The international contract in the field of medical devices. What are its advantages?
The internationalization process goes through trade with other parties from different countries.
EU reg. 2017/745 has standardized product disciplines between states of the European Union, however, civil and commercial aspects that are not codified by supranational rules remain freely determined between the parties.
The European market provides for harmonization of rules regarding the manufacture and marketing of medical devices while there has been no similar regulation for marketing.
In international business dealings, it is good practice for a contract to be drawn up between the parties so as to prevent possible conflicts between the parties involved. In fact, should one party complain of some non-performance by the other, it would suffice to appeal to the contractual provisions.
In fact, in the event of a dispute, the court that has a text (the stipulated contract) is able to determine a decision on the basis of what has been written and established by the parties, where the respective obligations of the counterparties are easily inferred. It would, on the other hand, turn out to be complex to establish the obligations of the parties in case of conflict, since in this case the judge would have to base his judgment on other means of evidence such as e-mails and witnesses.
In the case where a contract is not concluded between the parties and therefore the applicable law is chosen, there are two cases:
In the non-EU sphere, the rules of private international law vary from country to country and therefore one appeals to the law chosen by the judge who first will be bold. The choice of law applied will, therefore, also change the outcome of the judgment.

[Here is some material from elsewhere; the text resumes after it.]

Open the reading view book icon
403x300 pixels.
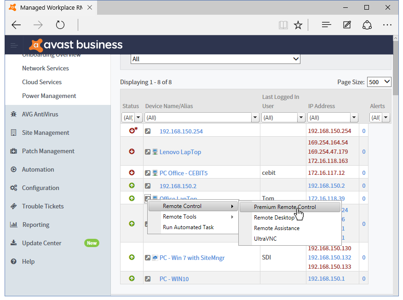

In the EU context, the 1980 Rome Convention applies, according to Article 4 of Rome I, “To the extent that the law governing the contract has not been chosen in accordance with Article 3, the contract shall be governed by the law of the country with which it is most closely connected. However, where a part of the contract is severable from the rest and presents a closer connection with another country, the law of that other country may exceptionally apply to that part of the contract.”
Accordingly, it is desirable for the parties to define the substantive law applicable to the contract through ad hoc clauses.
Among the most important advantages in entering into an international contract is the possibility of regulating “quality management.”
Consider the case where an Italian distributor wants to contract a distributor of another nationality. In this case, the manufacturer complies with the obligations set forth in Art. 10 EU reg. 2017/745 while the distributor complies with the obligations set forth in Art.14.
Therefore, it is necessary for the parties to cooperate and agree in advance on how the obligations are to be fulfilled.